The system will operate through Agricultural Research and Development Centres (ARDCs). A total of 12 ARDCs with one for each agro-ecological zone of the country. These will be the major linkages between NARO and other research organisations and farmers groups. The main function of the ARDC Staff will be to conduct adaptive research through on Farm trails with the active participation of farmers and advisors. The services of the ARDCs will also be available for purchase by NGOs and agricultural firms operating in the zones.
Agricultural transformation in Uganda is being guided by the Plan for Modernisation of Agriculture (PMA), which seeks to ensure increased agricultural production and productivity and contribute to poverty eradication and food security while maintaining a good environment.

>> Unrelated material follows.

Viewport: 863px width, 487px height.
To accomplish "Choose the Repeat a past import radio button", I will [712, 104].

Under PMA five programmes were identified. The extension strategy and programme being developed is the National Agricultural Advisory Services (NAADS) programme.
The NAADS programme seeks to develop a demand-driven, client oriented and farmer-led agricultural service delivery system. To ensure effective implementation there will be farmer representation and participation at all levels of the NAADS programme i.e. national, district, sub-county and farm. Various stakeholders will also be involved as partners.

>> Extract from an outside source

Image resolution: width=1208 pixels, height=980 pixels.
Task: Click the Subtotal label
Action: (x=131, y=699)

The objective for NAADS is "increased farmer access to information, knowledge and technology through an effective, efficient, sustainable and decentralised extension with increasing private sector involvement in line with government policy". In order to achieve the mission objective, an institutional framework for a National Agricultural and Rural Knowledge and Information System (NARKIS) is proposed. Details of this can be found in a document entitled "National Agricultural and Rural Knowledge and Information System (NARKIS), a proposed component of the Uganda National Agricultural Advisory Service (NAADS)", prepared by L. Van Crowder, Francois Fortier and Remigio Achia in March 2000.
All these measures are being undertaken to ensure that the final product to the farmer/recipient is the appropriate requirement to enhance his/her livelihood.
These units would then distribute packages to the end users.
Radio programmes cannot grow more food. However, planned radio campaigns complementing face-to-face advise and extension, with administrative and material support available can motivate, can inform, can entertain, can unify and can contribute towards desirable change.
It is important not to over rate the valve of broadcasting or cassette based programmes in the development process and to realise that there is a limit to transmitting demonstrative knowledge through the radio medium. The highest impact which can be obtained is awareness and understanding of problems and inspiration and motivation to action. Thereafter the extension workers of development agencies must take over to ensure positive results.
If these two elements can be co-ordinated properly they will form a very strong instrument to agricultural and rural development.